Joffe also said regional resistance would come “from Iran, the government in Baghdad though they maybe unable to stop it.”
While “Turks, Iranians and Americans will not accept the Kurds to secede, increased federalism will give Kurds their rights but declaring independence will give them more problems,” Attiyah said.
Attiyah believes that the “Kurdish economy until now is still dependent on oil, and oil is not even enough. The laborers [in Kurdistan] are mostly foreigners, the budget of Kurdistan is divided between two parties, even the Peshmerga (Kurdish forces) and its leadership are divided between two parties.”
Joffe also highlighted the external influence exerted on and the divisions between Kurdistan’s two main political parties, The Kurdistan Democratic Party, headed by Barazani, and the Patriotic Union of Kurdistan (PUK), led by former Iraqi President Jalal Talabani.

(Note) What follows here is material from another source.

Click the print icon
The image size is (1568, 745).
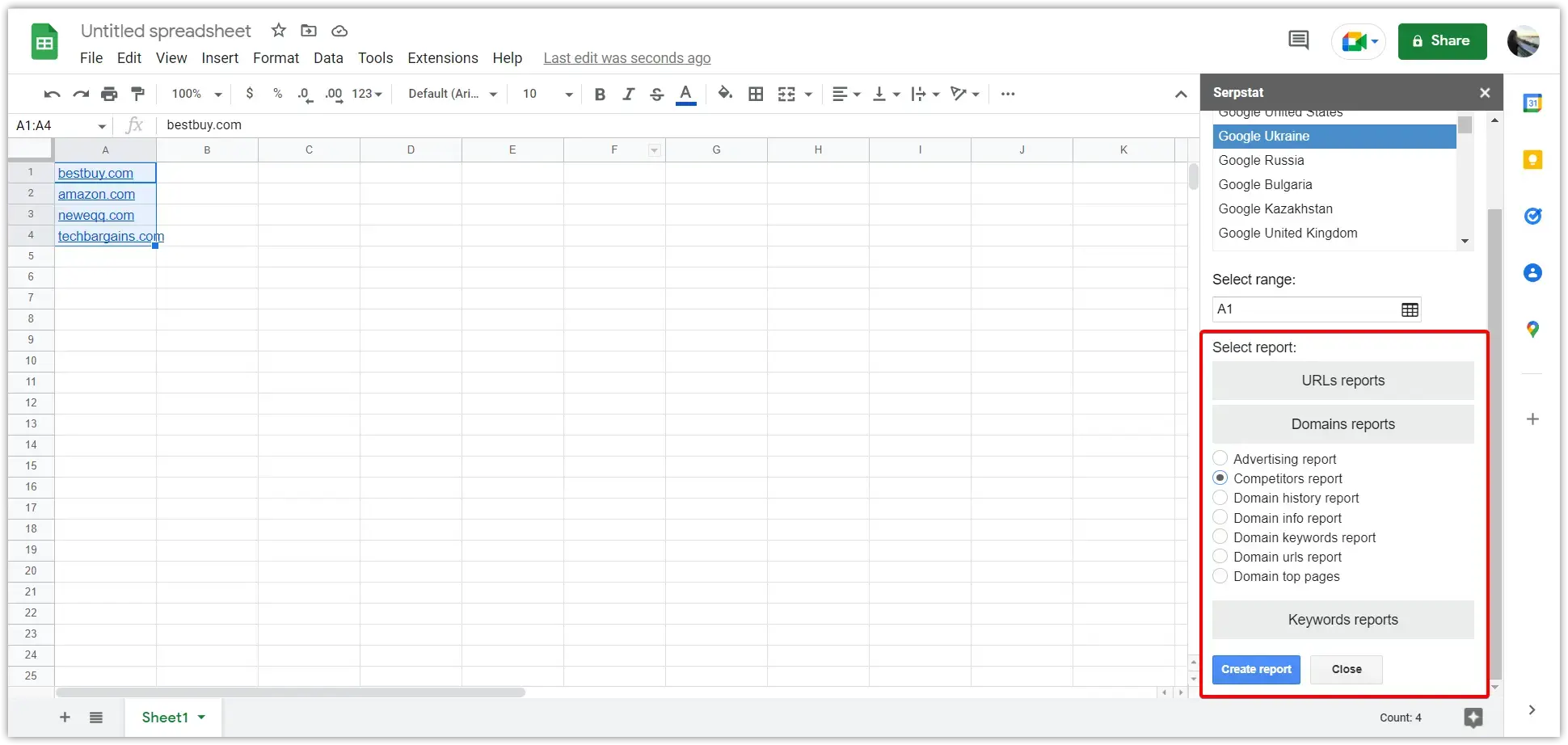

“Iran could make it very difficult for the Kurdish border to be stable, it has considerable influence in Erbil and Sulaimaniya where it has a good relationship with the PUK,” he said.
He added: “The relation between PUK and KDP is not as good as it appears on the outside and it has never been.”
“There are plenty of pressure points Iran can use to delay the declaration of independence and that is a strong possibility.”
Even if Kurds vote for “yes” in the upcoming independence referendum in late 2014 – the exact date has yet to be set – the declaration of independence by Kurdistan remains a mere speculation given the interwoven regional and international interests.